[What you are asked to do] When you reproduce these records, keep every word exactly and drop the images.

[Provided data]
== Segment start ==

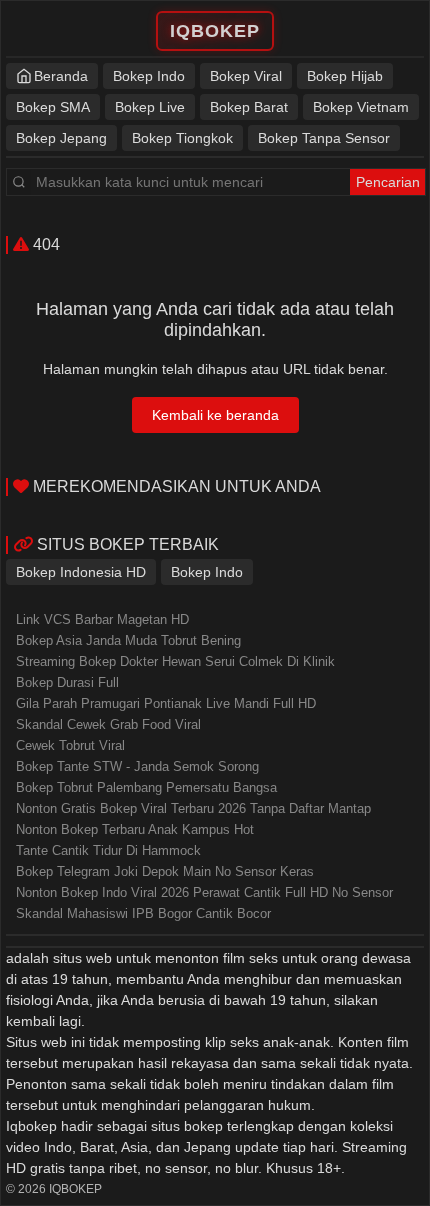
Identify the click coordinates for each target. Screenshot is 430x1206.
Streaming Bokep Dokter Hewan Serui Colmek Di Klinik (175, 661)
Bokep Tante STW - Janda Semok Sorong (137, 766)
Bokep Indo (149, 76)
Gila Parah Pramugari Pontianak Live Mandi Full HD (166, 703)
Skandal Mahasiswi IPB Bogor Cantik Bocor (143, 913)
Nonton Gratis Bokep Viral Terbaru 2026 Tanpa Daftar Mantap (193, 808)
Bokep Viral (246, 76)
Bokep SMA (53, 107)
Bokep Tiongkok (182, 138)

== Segment end ==

[Your solution]
Identify the click coordinates for each target. Screenshot is 430x1206.
Streaming Bokep Dokter Hewan Serui Colmek Di Klinik (175, 661)
Bokep Tante STW - Janda Semok Sorong (137, 766)
Bokep Indo (149, 76)
Gila Parah Pramugari Pontianak Live Mandi Full HD (166, 703)
Skandal Mahasiswi IPB Bogor Cantik Bocor (143, 913)
Nonton Gratis Bokep Viral Terbaru 2026 Tanpa Daftar Mantap (193, 808)
Bokep Viral (246, 76)
Bokep SMA (53, 107)
Bokep Tiongkok (182, 138)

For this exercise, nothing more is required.